-- Source material --
------------
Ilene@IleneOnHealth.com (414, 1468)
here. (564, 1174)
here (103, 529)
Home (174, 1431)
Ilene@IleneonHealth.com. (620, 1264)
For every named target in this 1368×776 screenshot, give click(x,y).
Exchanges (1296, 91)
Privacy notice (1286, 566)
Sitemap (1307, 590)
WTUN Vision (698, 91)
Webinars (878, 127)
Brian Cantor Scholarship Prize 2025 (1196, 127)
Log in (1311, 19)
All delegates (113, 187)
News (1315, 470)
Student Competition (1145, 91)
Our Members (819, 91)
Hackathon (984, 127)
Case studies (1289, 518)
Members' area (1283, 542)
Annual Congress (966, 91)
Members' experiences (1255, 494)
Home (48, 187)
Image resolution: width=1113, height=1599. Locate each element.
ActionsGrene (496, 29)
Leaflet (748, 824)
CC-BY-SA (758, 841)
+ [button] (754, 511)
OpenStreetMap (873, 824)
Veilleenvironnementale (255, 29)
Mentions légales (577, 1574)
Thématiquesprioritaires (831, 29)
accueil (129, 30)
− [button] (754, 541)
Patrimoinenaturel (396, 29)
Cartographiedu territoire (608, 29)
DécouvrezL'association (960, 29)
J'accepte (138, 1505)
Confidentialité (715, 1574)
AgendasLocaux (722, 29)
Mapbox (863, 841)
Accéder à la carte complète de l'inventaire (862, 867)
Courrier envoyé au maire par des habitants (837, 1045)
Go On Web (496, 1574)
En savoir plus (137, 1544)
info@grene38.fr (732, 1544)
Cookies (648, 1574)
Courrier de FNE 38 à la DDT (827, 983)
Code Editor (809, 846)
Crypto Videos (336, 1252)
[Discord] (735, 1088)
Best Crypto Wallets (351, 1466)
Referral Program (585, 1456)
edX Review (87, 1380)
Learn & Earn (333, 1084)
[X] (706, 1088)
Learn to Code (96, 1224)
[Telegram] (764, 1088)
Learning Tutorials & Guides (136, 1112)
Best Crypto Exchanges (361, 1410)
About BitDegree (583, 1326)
------------
-- What to do --
Rewrite all of the records above as a single numbered list, leaving out any blank lines.

-- Correct response --
1. Ilene@IleneOnHealth.com (414, 1468)
2. here. (564, 1174)
3. here (103, 529)
4. Home (174, 1431)
5. Ilene@IleneonHealth.com. (620, 1264)
6. For every named target in this 1368×776 screenshot, give click(x,y).
7. Exchanges (1296, 91)
8. Privacy notice (1286, 566)
9. Sitemap (1307, 590)
10. WTUN Vision (698, 91)
11. Webinars (878, 127)
12. Brian Cantor Scholarship Prize 2025 (1196, 127)
13. Log in (1311, 19)
14. All delegates (113, 187)
15. News (1315, 470)
16. Student Competition (1145, 91)
17. Our Members (819, 91)
18. Hackathon (984, 127)
19. Case studies (1289, 518)
20. Members' area (1283, 542)
21. Annual Congress (966, 91)
22. Members' experiences (1255, 494)
23. Home (48, 187)
24. Image resolution: width=1113, height=1599. Locate each element.
25. ActionsGrene (496, 29)
26. Leaflet (748, 824)
27. CC-BY-SA (758, 841)
28. + [button] (754, 511)
29. OpenStreetMap (873, 824)
30. Veilleenvironnementale (255, 29)
31. Mentions légales (577, 1574)
32. Thématiquesprioritaires (831, 29)
33. accueil (129, 30)
34. − [button] (754, 541)
35. Patrimoinenaturel (396, 29)
36. Cartographiedu territoire (608, 29)
37. DécouvrezL'association (960, 29)
38. J'accepte (138, 1505)
39. Confidentialité (715, 1574)
40. AgendasLocaux (722, 29)
41. Mapbox (863, 841)
42. Accéder à la carte complète de l'inventaire (862, 867)
43. Courrier envoyé au maire par des habitants (837, 1045)
44. Go On Web (496, 1574)
45. En savoir plus (137, 1544)
46. info@grene38.fr (732, 1544)
47. Cookies (648, 1574)
48. Courrier de FNE 38 à la DDT (827, 983)
49. Code Editor (809, 846)
50. Crypto Videos (336, 1252)
51. [Discord] (735, 1088)
52. Best Crypto Wallets (351, 1466)
53. Referral Program (585, 1456)
54. edX Review (87, 1380)
55. Learn & Earn (333, 1084)
56. [X] (706, 1088)
57. Learn to Code (96, 1224)
58. [Telegram] (764, 1088)
59. Learning Tutorials & Guides (136, 1112)
60. Best Crypto Exchanges (361, 1410)
61. About BitDegree (583, 1326)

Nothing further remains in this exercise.